The Borrower’s Challenge

For many owners, the refinancing wall represents a squeeze between valuations and debt capacity. Properties with stable income but lower appraised values can’t support their existing loan balances under today’s higher rates.

Lenders are increasingly offering short-term extensions, partial paydowns, or structured modifications to buy time, but these solutions often come with tighter loan covenants and higher pricing. For others, the answer lies in bringing new capital to the table through pref equity, mezz, or JV recaps.

From Crisis to Opportunity

Behind the headlines of distress lies a more dynamic reality, a market flush with capital seeking yield and structure. Opportunistic investors and funds are actively targeting recapitalization opportunities rather than foreclosures.

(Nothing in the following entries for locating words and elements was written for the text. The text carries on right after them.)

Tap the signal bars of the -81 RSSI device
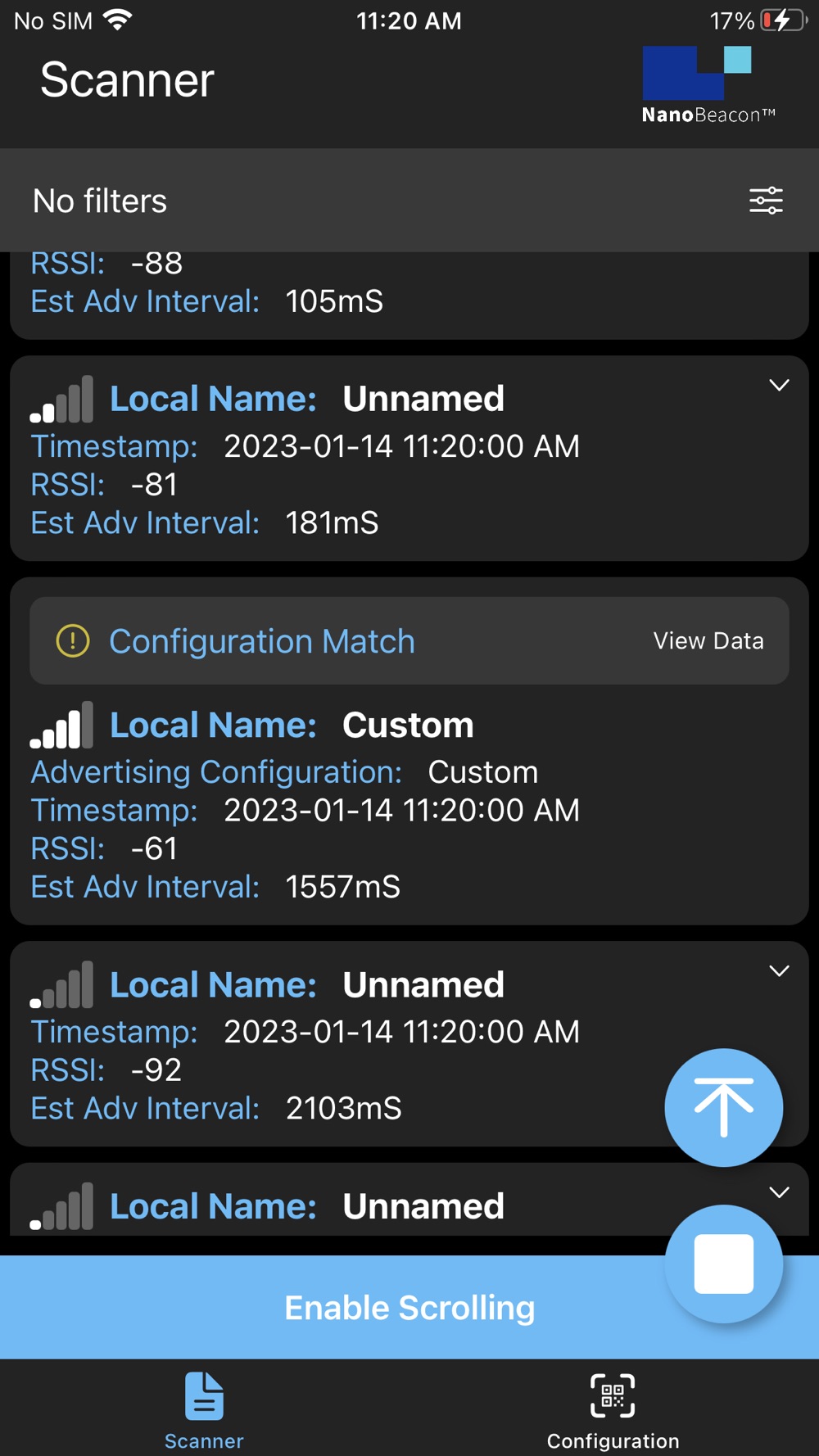Image resolution: width=819 pixels, height=1456 pixels. pos(62,400)
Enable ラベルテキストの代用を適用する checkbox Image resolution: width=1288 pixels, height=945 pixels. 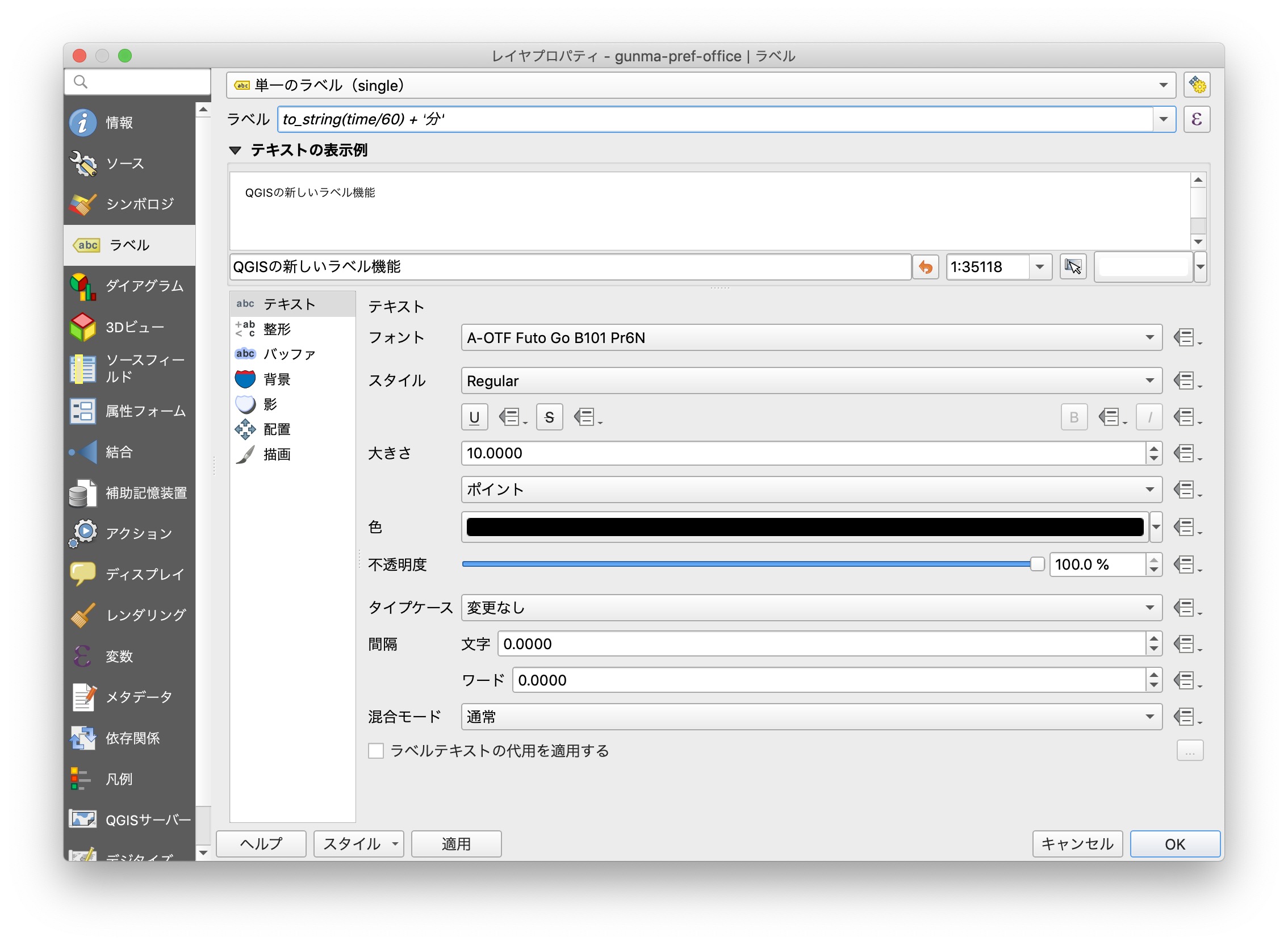tap(376, 751)
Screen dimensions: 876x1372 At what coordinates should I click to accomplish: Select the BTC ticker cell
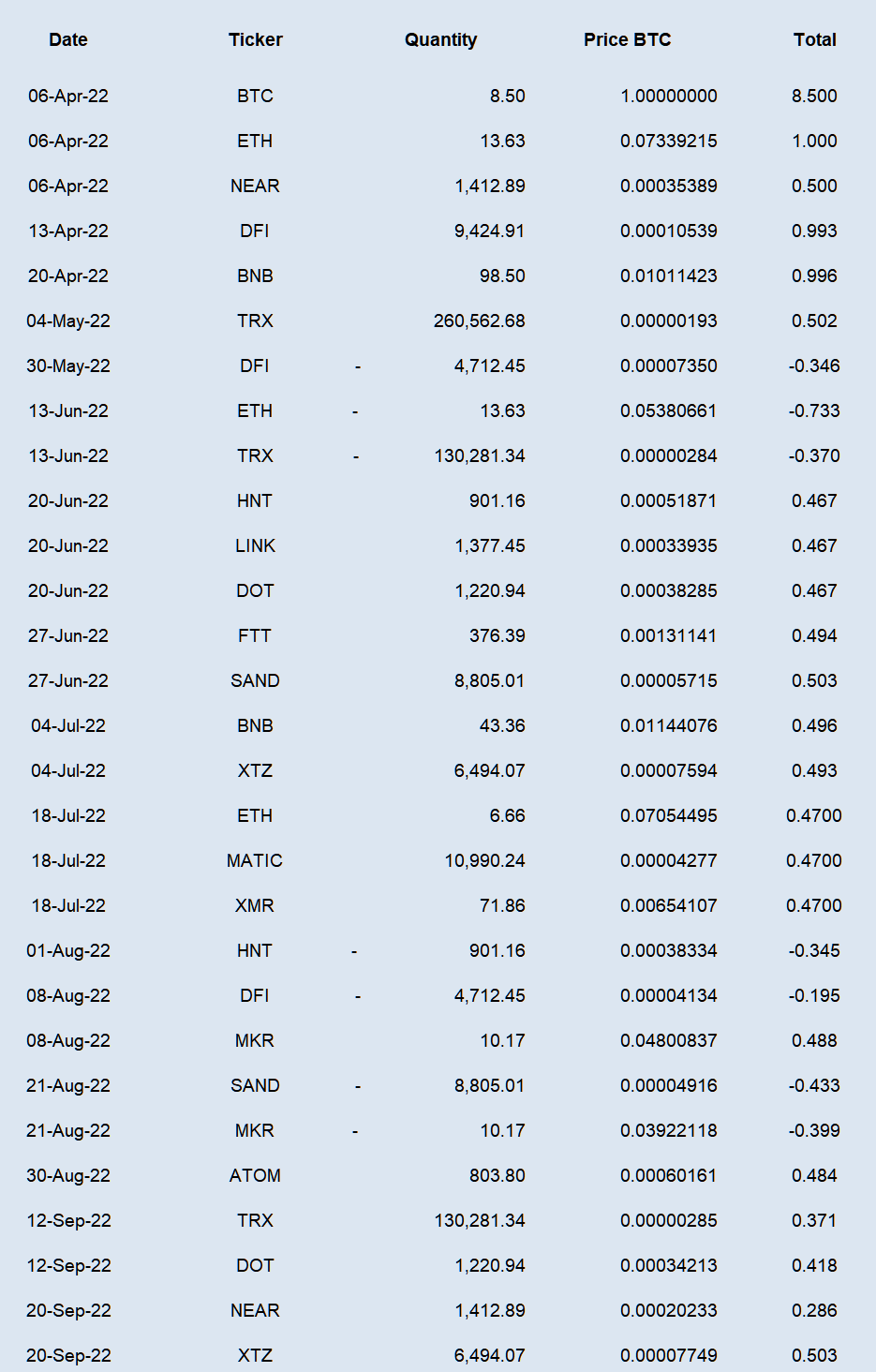tap(255, 96)
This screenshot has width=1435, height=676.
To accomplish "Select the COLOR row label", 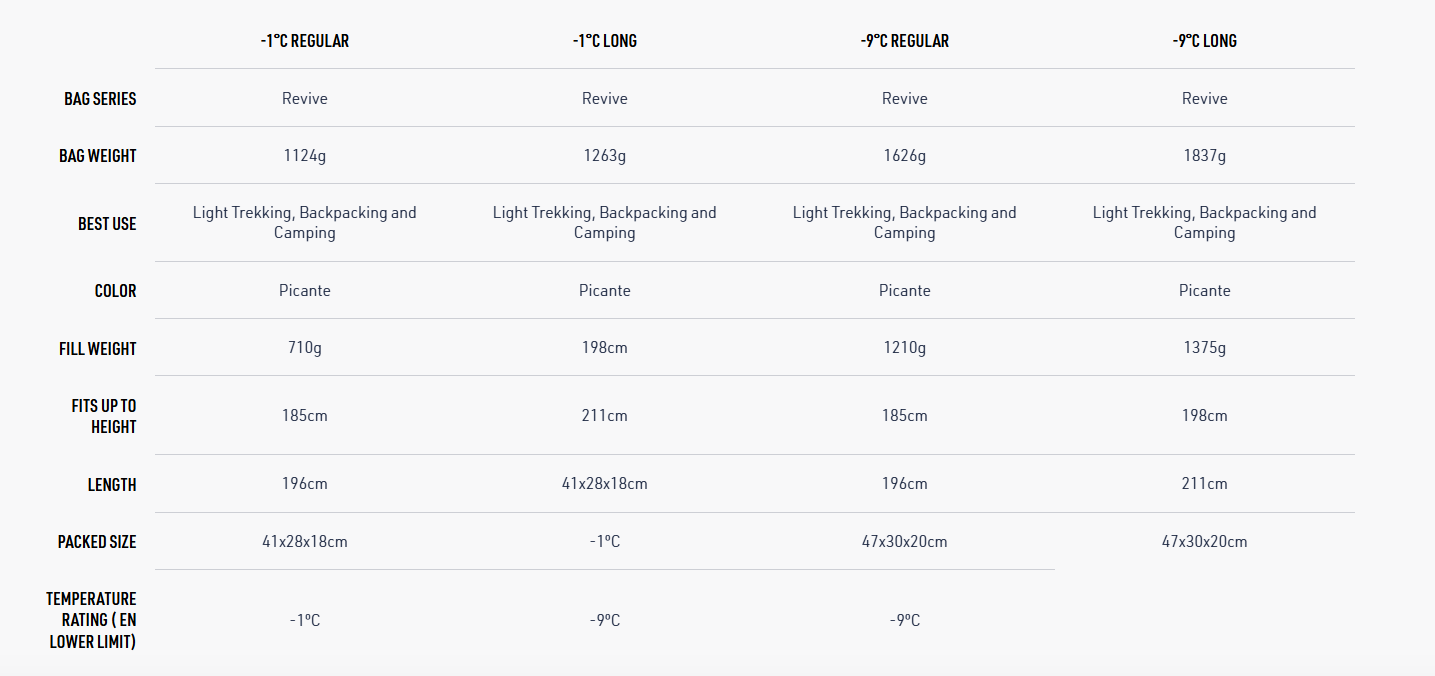I will coord(115,291).
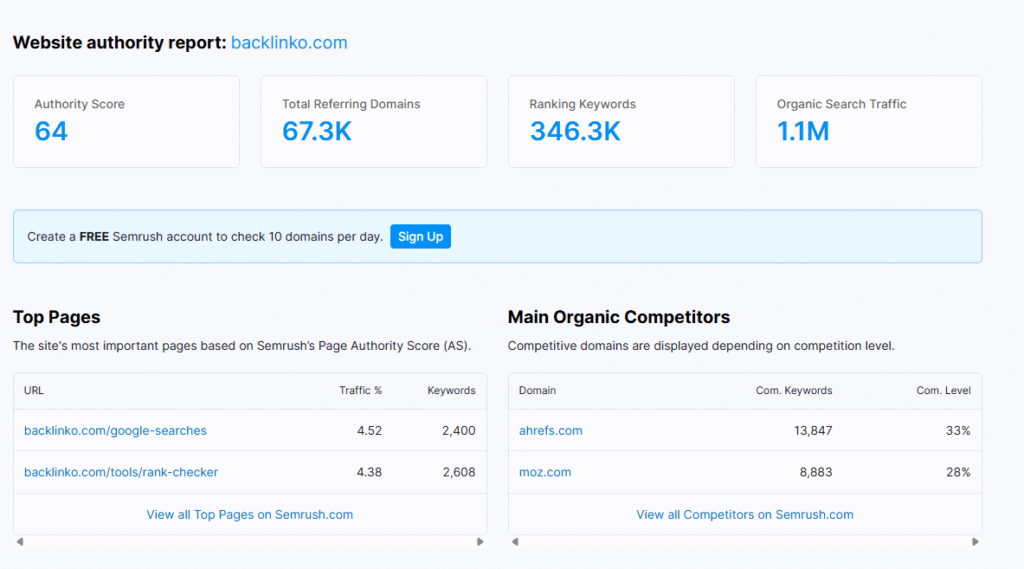Image resolution: width=1024 pixels, height=569 pixels.
Task: Click right scroll arrow under Competitors table
Action: coord(975,542)
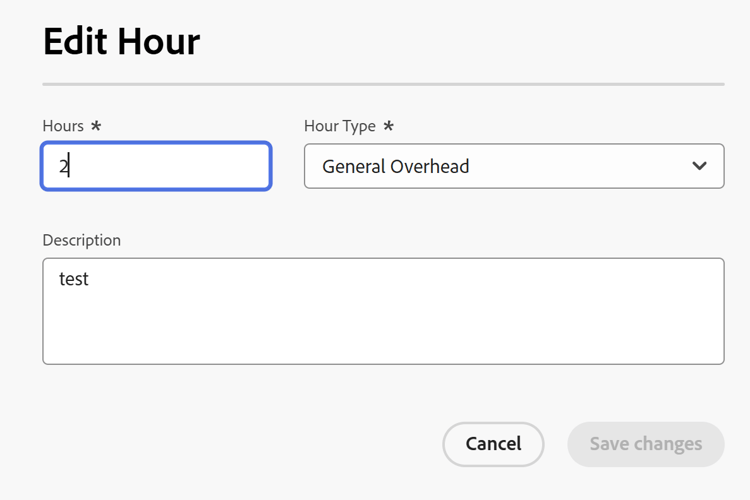Click empty space right of test text
Viewport: 750px width, 500px height.
click(x=400, y=279)
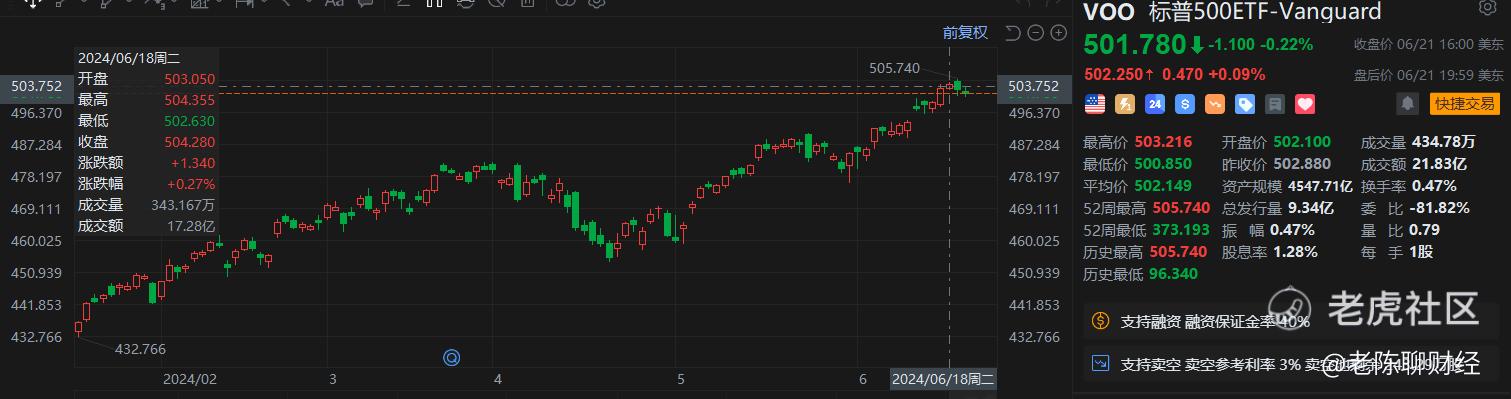The height and width of the screenshot is (399, 1511).
Task: Click the orange lightning level-1 quote icon
Action: (x=1124, y=103)
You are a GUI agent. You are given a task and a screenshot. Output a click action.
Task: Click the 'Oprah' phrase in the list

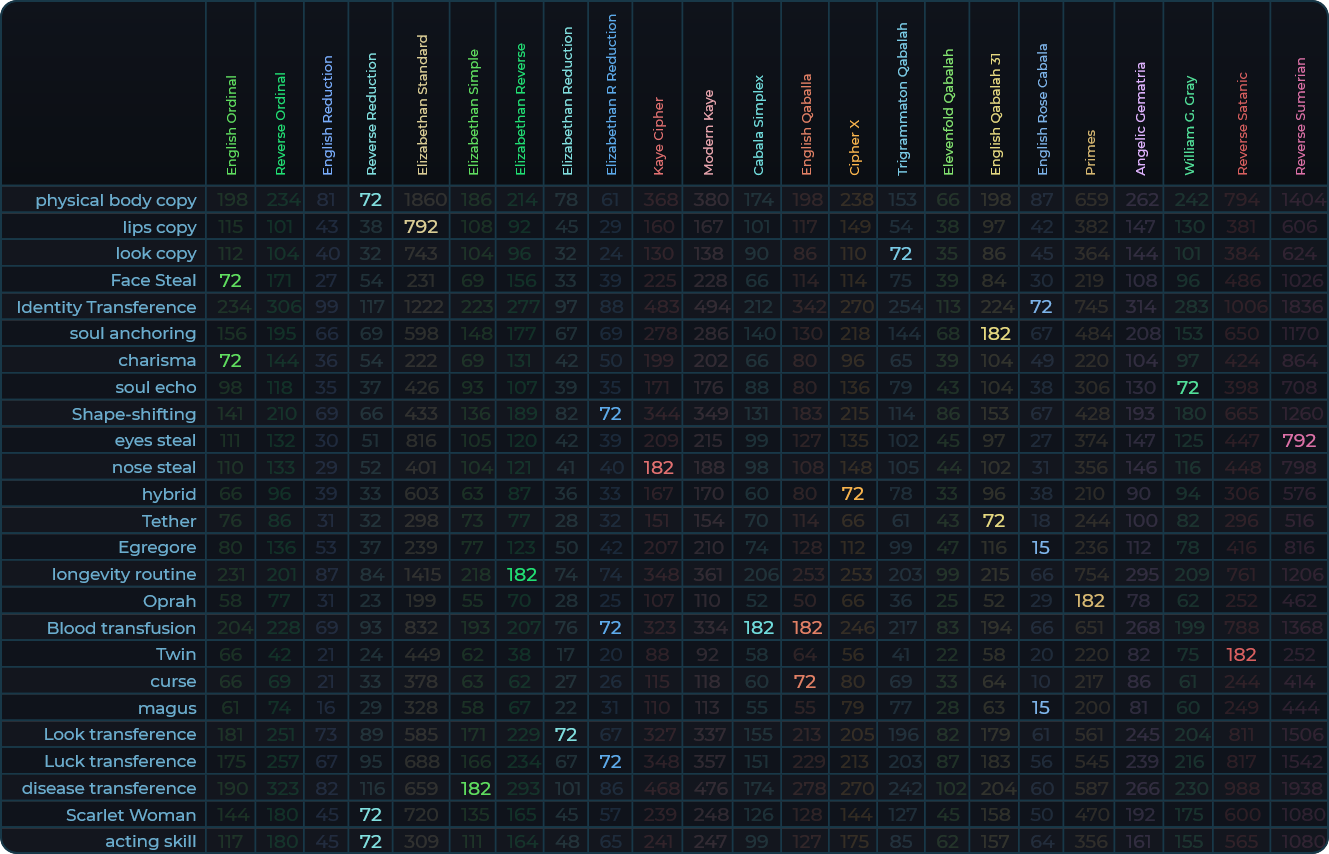tap(169, 601)
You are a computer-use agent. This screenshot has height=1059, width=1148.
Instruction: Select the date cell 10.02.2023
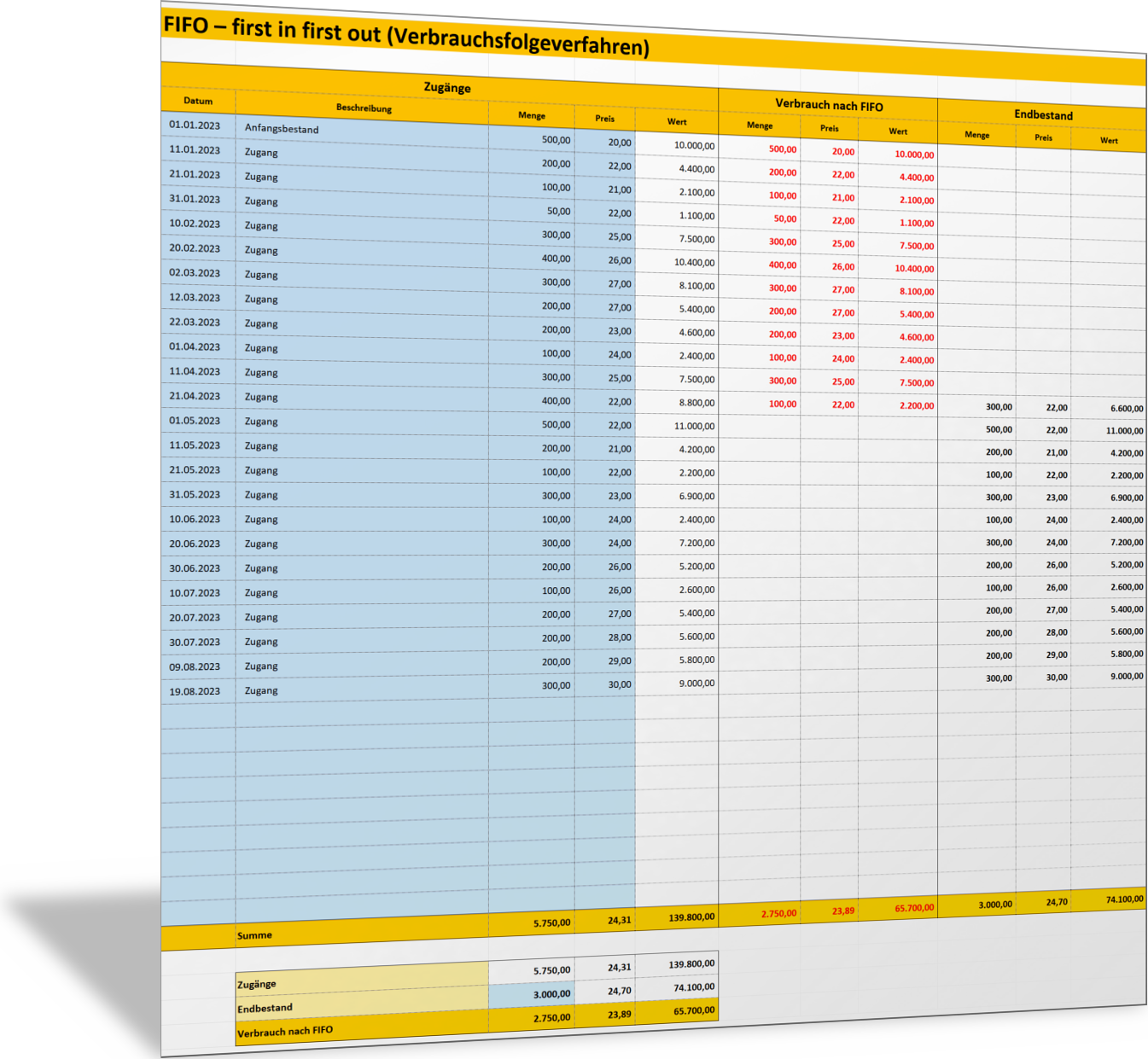(x=195, y=224)
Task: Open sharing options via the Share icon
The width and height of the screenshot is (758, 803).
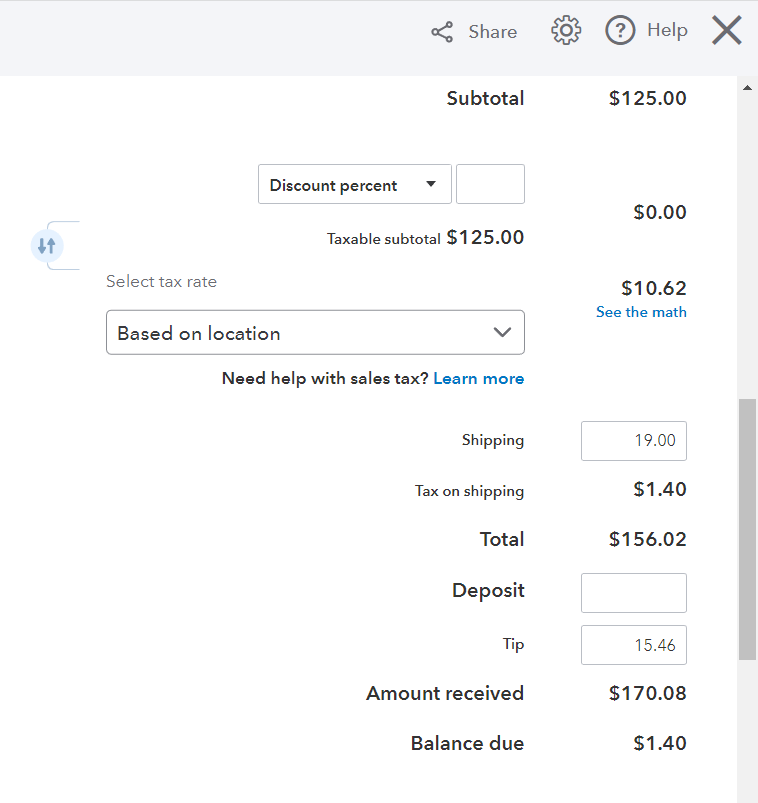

Sponsors willing to engage early and restructure intelligently can position their assets for long-term stability, or even expansion. Creative refinancing strategies, executed with the right capital partner, can transform a maturity problem into a value creation moment.

How Lever Capital Partners Can Help

At Lever Capital Partners, we specialize in helping clients navigate complex refinancing and recapitalization scenarios through a combination of market insight, capital relationships, and structuring expertise.

  • Creative Refinancing Solutions – We arrange bridge loans, mezzanine financing, and preferred equity to help borrowers close the refinancing gap without losing control of their assets.
  • Access to Active Capital Sources – Our relationships span private credit funds, institutional lenders, and family offices seeking exposure to well-structured CRE debt opportunities.
  • Strategic Advisory on Extensions & Recaps – We guide sponsors through loan modifications, extensions, and partial paydowns, preserving flexibility and ownership.
  • Capital Stack Optimization – From senior debt to equity, we design tailored capital stacks that align with each project’s cash flow, risk profile, and long-term vision.
  • Market Intelligence & Positioning – Our team provides real-time insight into lender sentiment, spreads, and underwriting criteria, ensuring each client’s financing package stands out.

Turning the Wall into a Window

The coming refinancing wave will separate reactive borrowers from strategic ones. Those who act early, communicate transparently with lenders, and engage experienced capital advisors can transform pressure into opportunity.

For Lever Capital Partners and our clients, this $2 trillion maturity wall represents not a dead end, but a window into the next cycle of innovation, partnership, and long-term value creation in commercial real estate.